* [OBJECTIVE]:
Copy every one of the entries below verbatim, keeping each line unchanged and in its original order.
[BEGIN DATASET]
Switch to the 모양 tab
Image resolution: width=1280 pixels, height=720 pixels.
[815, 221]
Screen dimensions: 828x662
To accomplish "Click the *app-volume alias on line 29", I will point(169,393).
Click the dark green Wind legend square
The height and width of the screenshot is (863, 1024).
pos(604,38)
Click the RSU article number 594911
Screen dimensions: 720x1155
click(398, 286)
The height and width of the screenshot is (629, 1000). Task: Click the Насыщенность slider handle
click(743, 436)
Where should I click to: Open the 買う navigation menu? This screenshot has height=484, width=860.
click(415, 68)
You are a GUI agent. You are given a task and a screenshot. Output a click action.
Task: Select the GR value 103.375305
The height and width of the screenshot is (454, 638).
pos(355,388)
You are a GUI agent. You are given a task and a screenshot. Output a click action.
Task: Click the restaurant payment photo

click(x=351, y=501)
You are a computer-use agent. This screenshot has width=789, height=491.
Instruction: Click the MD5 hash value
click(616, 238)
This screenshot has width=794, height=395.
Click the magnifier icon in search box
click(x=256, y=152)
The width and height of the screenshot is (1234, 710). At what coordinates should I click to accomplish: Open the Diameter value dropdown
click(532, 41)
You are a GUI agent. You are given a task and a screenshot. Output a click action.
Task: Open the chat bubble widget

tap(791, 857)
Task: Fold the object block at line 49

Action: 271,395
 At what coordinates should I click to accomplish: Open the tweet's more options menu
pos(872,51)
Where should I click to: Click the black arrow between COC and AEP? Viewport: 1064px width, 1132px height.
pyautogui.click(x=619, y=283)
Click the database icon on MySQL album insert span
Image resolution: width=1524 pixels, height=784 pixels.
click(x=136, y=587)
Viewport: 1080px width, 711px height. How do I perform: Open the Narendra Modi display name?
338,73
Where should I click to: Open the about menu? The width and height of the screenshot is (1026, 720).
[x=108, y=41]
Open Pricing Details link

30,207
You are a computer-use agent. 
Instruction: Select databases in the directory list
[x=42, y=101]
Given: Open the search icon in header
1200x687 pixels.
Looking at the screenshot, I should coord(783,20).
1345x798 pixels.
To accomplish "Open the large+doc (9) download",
[END DATASET]
* [EXERCISE SOLUTION]:
Switch to the 모양 tab
Image resolution: width=1280 pixels, height=720 pixels.
[815, 221]
Screen dimensions: 828x662
To accomplish "Click the *app-volume alias on line 29", I will point(169,393).
Click the dark green Wind legend square
The height and width of the screenshot is (863, 1024).
pos(604,38)
Click the RSU article number 594911
Screen dimensions: 720x1155
click(398, 286)
The height and width of the screenshot is (629, 1000). Task: Click the Насыщенность slider handle
click(743, 436)
Where should I click to: Open the 買う navigation menu? This screenshot has height=484, width=860.
click(415, 68)
You are a GUI agent. You are given a task and a screenshot. Output a click action.
Task: Select the GR value 103.375305
The height and width of the screenshot is (454, 638).
pos(355,388)
You are a GUI agent. You are given a task and a screenshot. Output a click action.
Task: Click the restaurant payment photo

click(x=351, y=501)
You are a computer-use agent. This screenshot has width=789, height=491.
Instruction: Click the MD5 hash value
click(616, 238)
This screenshot has width=794, height=395.
Click the magnifier icon in search box
click(x=256, y=152)
The width and height of the screenshot is (1234, 710). At what coordinates should I click to accomplish: Open the Diameter value dropdown
click(532, 41)
You are a GUI agent. You are given a task and a screenshot. Output a click action.
Task: Open the chat bubble widget

tap(791, 857)
Task: Fold the object block at line 49

Action: 271,395
 At what coordinates should I click to accomplish: Open the tweet's more options menu
pos(872,51)
Where should I click to: Click the black arrow between COC and AEP? Viewport: 1064px width, 1132px height.
pyautogui.click(x=619, y=283)
Click the database icon on MySQL album insert span
Image resolution: width=1524 pixels, height=784 pixels.
click(x=136, y=587)
Viewport: 1080px width, 711px height. How do I perform: Open the Narendra Modi display name?
338,73
Where should I click to: Open the about menu? The width and height of the screenshot is (1026, 720).
[x=108, y=41]
Open Pricing Details link

30,207
You are a computer-use agent. 
Instruction: Select databases in the directory list
[x=42, y=101]
Given: Open the search icon in header
1200x687 pixels.
Looking at the screenshot, I should coord(783,20).
1345x798 pixels.
To accomplish "Open the large+doc (9) download",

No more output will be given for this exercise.